Although the data below holds other lines too, output only those from the line with "Image resolution: width=1406" up to and including the line with "Select the latest", exactly as they appear.

**** INFORMATION PROVIDED

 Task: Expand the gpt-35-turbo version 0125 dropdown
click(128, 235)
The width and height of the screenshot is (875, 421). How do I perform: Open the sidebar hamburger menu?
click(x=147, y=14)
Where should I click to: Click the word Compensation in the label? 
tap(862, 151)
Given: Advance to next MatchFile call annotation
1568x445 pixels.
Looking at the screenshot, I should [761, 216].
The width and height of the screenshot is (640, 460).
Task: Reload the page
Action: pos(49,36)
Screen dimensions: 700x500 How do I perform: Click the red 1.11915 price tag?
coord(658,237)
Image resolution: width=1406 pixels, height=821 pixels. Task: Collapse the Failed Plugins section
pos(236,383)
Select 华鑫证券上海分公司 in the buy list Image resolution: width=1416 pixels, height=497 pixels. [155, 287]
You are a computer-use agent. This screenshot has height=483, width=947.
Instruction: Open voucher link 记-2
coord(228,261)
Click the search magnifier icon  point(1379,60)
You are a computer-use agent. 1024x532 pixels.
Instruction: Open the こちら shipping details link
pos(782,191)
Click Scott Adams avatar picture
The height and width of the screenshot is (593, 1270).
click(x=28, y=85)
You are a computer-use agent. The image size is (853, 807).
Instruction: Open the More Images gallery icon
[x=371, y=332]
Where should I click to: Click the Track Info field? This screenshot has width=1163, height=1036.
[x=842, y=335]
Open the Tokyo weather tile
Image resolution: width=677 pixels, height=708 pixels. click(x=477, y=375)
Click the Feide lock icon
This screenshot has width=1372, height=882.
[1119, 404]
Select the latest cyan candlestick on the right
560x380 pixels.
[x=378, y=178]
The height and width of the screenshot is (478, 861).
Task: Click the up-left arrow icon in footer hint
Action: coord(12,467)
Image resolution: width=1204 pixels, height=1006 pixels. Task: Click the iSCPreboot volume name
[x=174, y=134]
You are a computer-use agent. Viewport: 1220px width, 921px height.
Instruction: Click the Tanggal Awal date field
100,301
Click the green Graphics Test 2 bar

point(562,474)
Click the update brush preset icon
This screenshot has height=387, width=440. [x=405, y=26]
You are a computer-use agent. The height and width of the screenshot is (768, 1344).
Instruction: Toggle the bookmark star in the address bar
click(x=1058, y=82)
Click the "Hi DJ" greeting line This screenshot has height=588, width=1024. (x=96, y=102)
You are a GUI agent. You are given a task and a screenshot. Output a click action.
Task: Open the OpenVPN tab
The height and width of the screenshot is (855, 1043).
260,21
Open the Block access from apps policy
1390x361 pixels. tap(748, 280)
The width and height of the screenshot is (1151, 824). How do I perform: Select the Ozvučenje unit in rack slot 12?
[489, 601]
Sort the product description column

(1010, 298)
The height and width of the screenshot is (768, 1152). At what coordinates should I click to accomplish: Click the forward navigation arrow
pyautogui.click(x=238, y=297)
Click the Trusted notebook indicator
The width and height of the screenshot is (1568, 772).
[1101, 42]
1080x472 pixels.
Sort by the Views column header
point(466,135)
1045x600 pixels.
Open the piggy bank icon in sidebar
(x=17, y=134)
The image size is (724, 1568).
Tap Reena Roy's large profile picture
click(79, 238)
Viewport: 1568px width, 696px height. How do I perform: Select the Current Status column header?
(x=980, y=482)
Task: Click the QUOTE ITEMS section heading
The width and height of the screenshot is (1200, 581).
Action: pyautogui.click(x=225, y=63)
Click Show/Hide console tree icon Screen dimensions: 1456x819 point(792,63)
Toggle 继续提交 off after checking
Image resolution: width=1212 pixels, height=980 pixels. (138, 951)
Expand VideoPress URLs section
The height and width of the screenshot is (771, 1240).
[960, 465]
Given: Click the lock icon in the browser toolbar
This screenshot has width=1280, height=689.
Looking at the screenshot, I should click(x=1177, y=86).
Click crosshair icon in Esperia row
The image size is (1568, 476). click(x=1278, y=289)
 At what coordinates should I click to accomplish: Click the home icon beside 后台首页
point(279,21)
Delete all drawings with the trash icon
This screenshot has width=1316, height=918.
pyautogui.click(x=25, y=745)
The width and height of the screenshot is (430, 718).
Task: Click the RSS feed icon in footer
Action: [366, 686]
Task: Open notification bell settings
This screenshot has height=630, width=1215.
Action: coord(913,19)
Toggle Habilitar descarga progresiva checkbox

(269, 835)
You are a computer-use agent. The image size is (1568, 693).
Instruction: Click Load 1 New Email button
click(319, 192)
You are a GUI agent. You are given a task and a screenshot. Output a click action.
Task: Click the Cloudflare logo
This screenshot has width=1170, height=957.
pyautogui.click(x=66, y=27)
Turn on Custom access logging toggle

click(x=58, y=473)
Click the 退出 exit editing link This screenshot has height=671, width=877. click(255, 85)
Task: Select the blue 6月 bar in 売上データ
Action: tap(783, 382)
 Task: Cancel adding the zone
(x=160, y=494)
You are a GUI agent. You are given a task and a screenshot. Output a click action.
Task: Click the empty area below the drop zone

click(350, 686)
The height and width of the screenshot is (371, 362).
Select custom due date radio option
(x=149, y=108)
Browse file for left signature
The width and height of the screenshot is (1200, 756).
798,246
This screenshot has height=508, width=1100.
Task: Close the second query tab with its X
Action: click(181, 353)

********

_TASK ANSWER:_
Image resolution: width=1406 pixels, height=821 pixels. Task: Collapse the Failed Plugins section
pos(236,383)
Select 华鑫证券上海分公司 in the buy list Image resolution: width=1416 pixels, height=497 pixels. [155, 287]
You are a computer-use agent. This screenshot has height=483, width=947.
Instruction: Open voucher link 记-2
coord(228,261)
Click the search magnifier icon  point(1379,60)
You are a computer-use agent. 1024x532 pixels.
Instruction: Open the こちら shipping details link
pos(782,191)
Click Scott Adams avatar picture
The height and width of the screenshot is (593, 1270).
click(x=28, y=85)
You are a computer-use agent. The image size is (853, 807).
Instruction: Open the More Images gallery icon
[x=371, y=332]
Where should I click to: Click the Track Info field? This screenshot has width=1163, height=1036.
[x=842, y=335]
Open the Tokyo weather tile
Image resolution: width=677 pixels, height=708 pixels. click(x=477, y=375)
Click the Feide lock icon
This screenshot has width=1372, height=882.
[1119, 404]
Select the latest cyan candlestick on the right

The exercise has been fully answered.